They walked down a long passage, Naixiang in his wheelchair, Ai'ai pushing, the wheelchair grating on the ears as it squeaked along. Naixiang wore a thick fur coat and a fur hat, the outfit of any rich young dandy. His expression was something between stiff and ridiculous, his gaze stupid and fixed directly in front of him. The squeaking broke the stillness of the empty Estate. Ai'ai pushed the wheelchair to the end of the passage, turned around, and began to walk slowly back the other way.

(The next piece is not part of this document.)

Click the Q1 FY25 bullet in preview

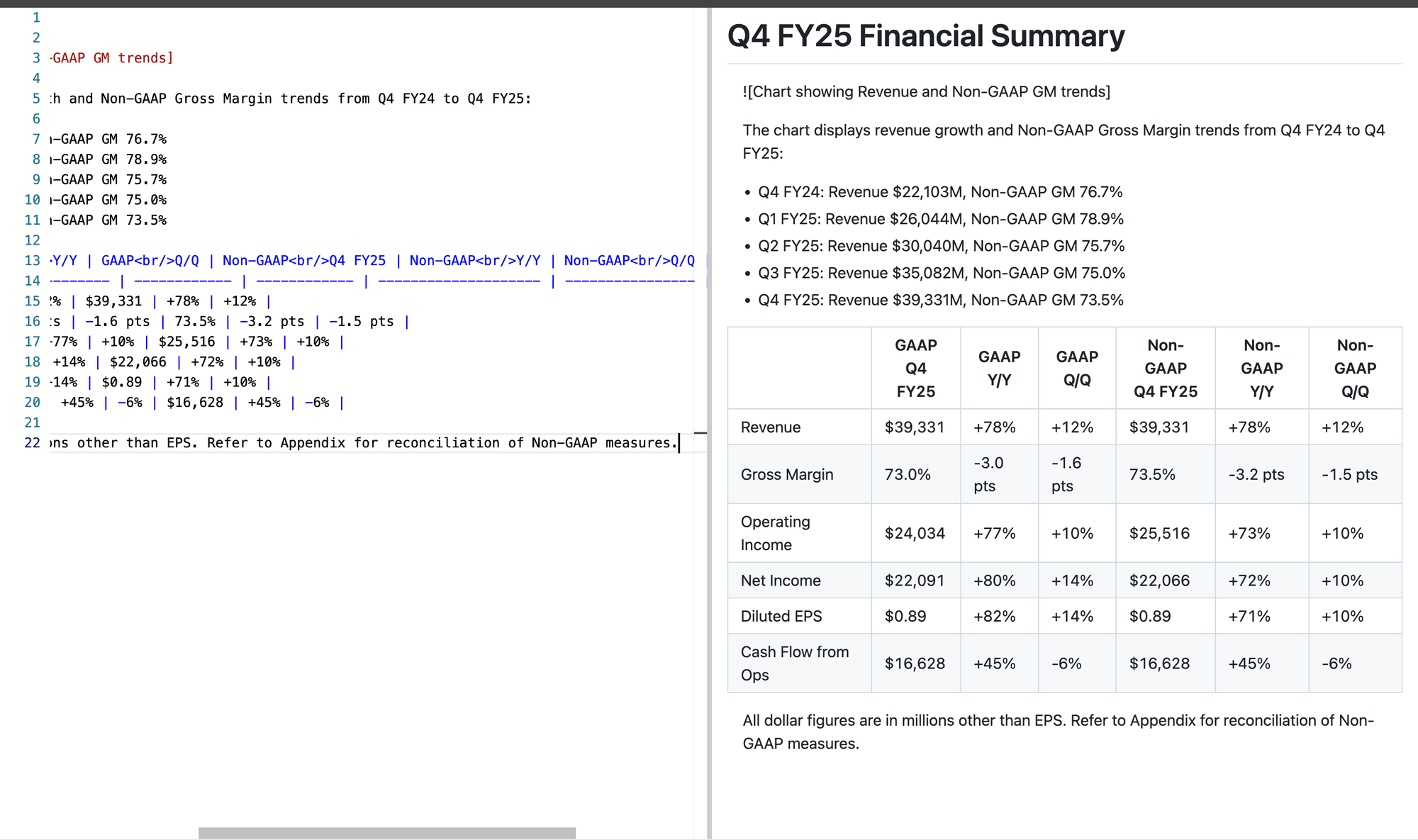pyautogui.click(x=941, y=219)

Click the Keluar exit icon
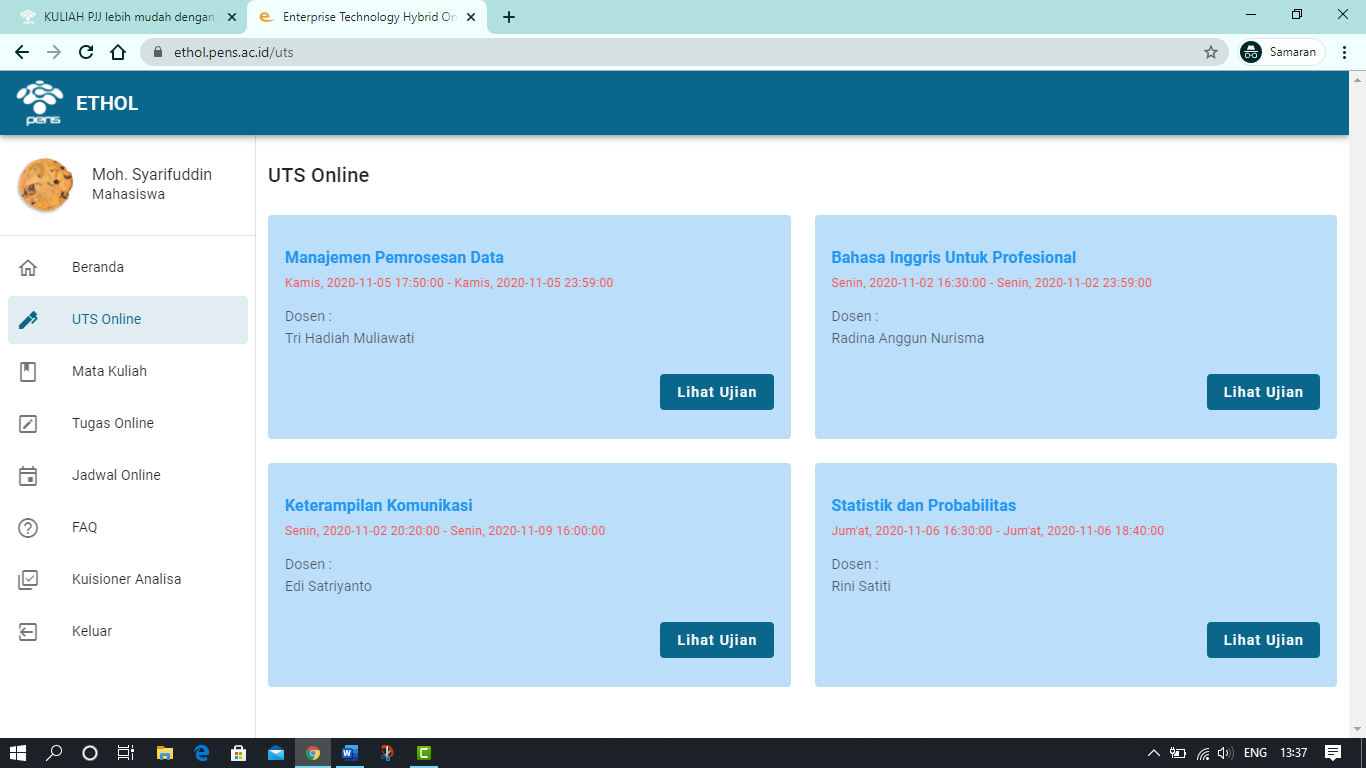click(x=29, y=631)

Ever since Naixiang's paralysis, Ai'ai had always been there to push his wheelchair. She resembled a little porcelain doll, young and beautiful, with faint sorrow buried in the depths of her eyes. In fact, among Naixiang's many wives and concubines, Ai'ai was the one of least consequence. She was the second of four daughters, and twelve years earlier her father had brought her for the first time to the Zhen Estate. The purpose of her visit had been to go see her mother, who was a servant to the family. Her mother, Mrs. Wu, had been Miss Yu's wet nurse, and since the old master doted on his only daughter, Mrs. Wu had been kept on as Miss Yu's private maid. When Ai'ai had come to the Estate with her father, her mother had drawn a jade bracelet over the girl's hand and sent her to go play in the garden while she talked something over with Ai'ai's father.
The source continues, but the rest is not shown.